Treehopper C# API
Android

Introduction

Treehopper supports C# Android apps written in Xamarin.Android.

Getting Started

You can use Visual Studio or Visual Studio for Mac to build Android apps in C#.

Step 1: App manifests

You can connect to Treehopper boards without declaring a manifest or device filter, but if you want your app to be started automatically when you plug in a board, create a device filter, such as:

<?xml version="1.0" encoding="utf-8" ?>
<resources>
<!-- 0x04d8, 0xf426 -->
<usb-device vendor-id="1240" product-id="62502" />
</resources>

Step 2: Override methods to call into ConnectionService

To get ConnectionService working properly, it needs access to the MainActivity. To make this less tedious, the Treehopper.Android ConnectionService implements additional methods you must call from OnStart and OnResume, like so:

public class MainActivity : Activity
{
...
protected override void OnStart()
{
base.OnStart();
ConnectionService.Instance.ActivityOnStart(this);
}
protected override void OnResume()
{
base.OnResume();
ConnectionService.Instance.ActivityOnResume();
}
}

Step 3: Get a board reference

Just like with other C#-based Treehopper projects, you'll need a reference to a connected TreehopperUsb board, which will arrive asynchronously.

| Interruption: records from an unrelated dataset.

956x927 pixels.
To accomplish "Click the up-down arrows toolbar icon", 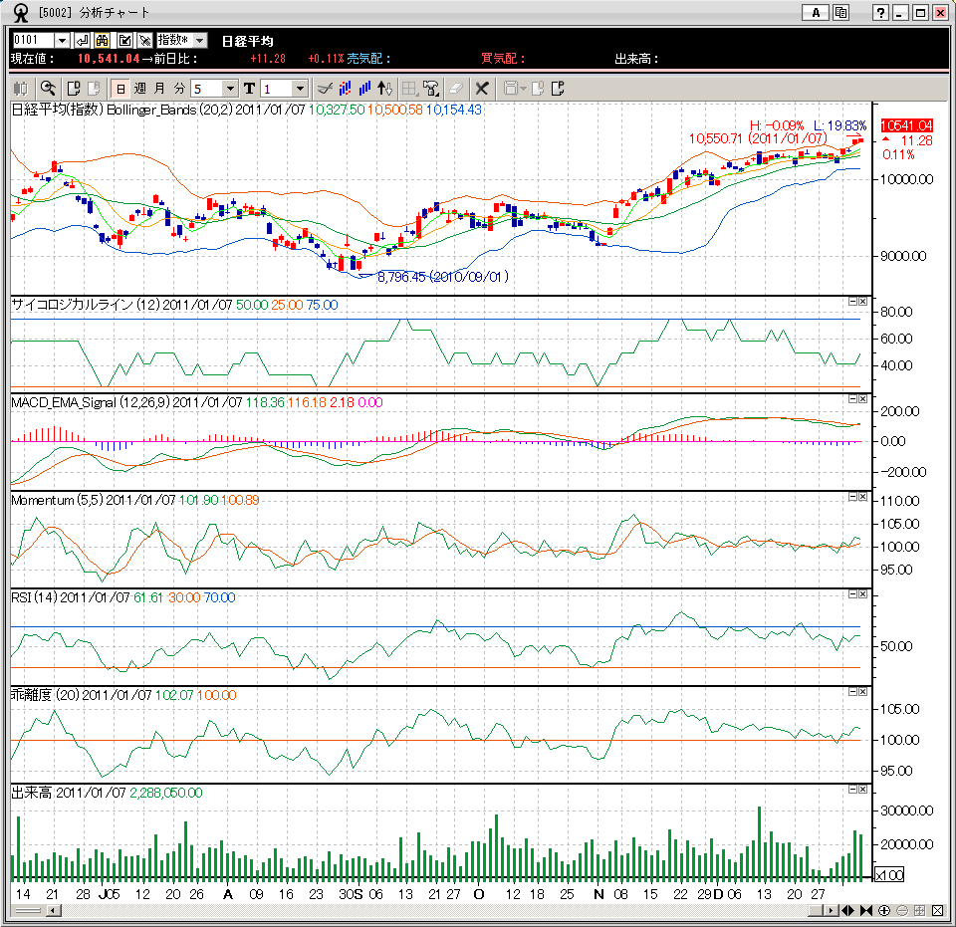I will 386,88.
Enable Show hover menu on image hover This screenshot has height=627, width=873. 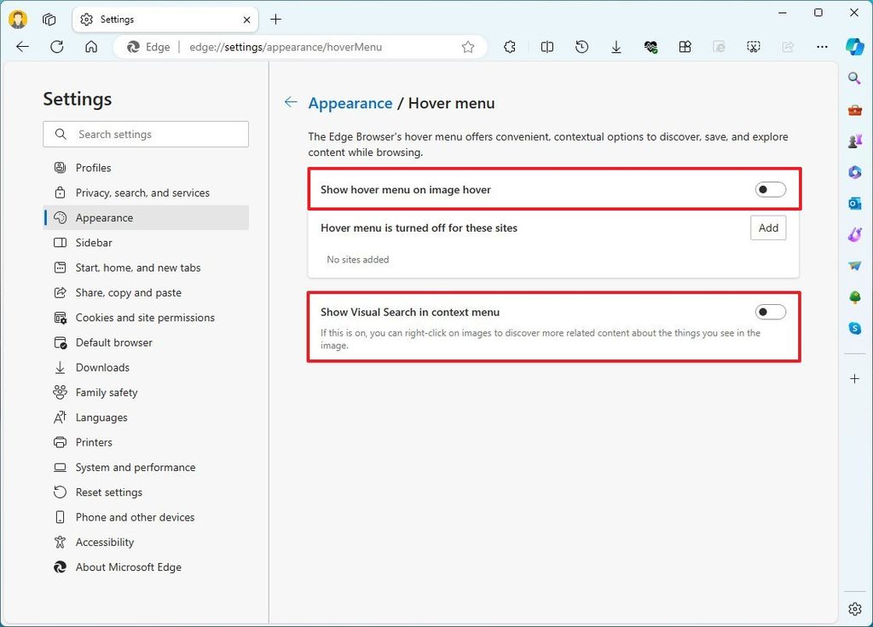point(770,189)
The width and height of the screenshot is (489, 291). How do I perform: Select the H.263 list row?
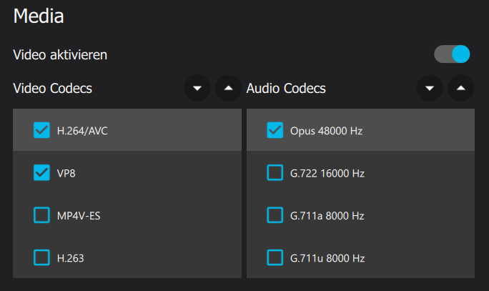tap(127, 257)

var board = await ConnectionService.Instance.GetFirstDeviceAsync();

You can also monitor CollectionChanged events generated by the ConnectionService.Instance.Boards ObservableCollection.

While it is always a good idea to check the ConnectionService.Instance.Boards collection to see if a board has already been added (and thus, will not fire a CollectionChanged event), this usually isn't necessary for Android applications, as the permission authorization user interface routines are quite time-consuming (that is, unless an intent filter has been created).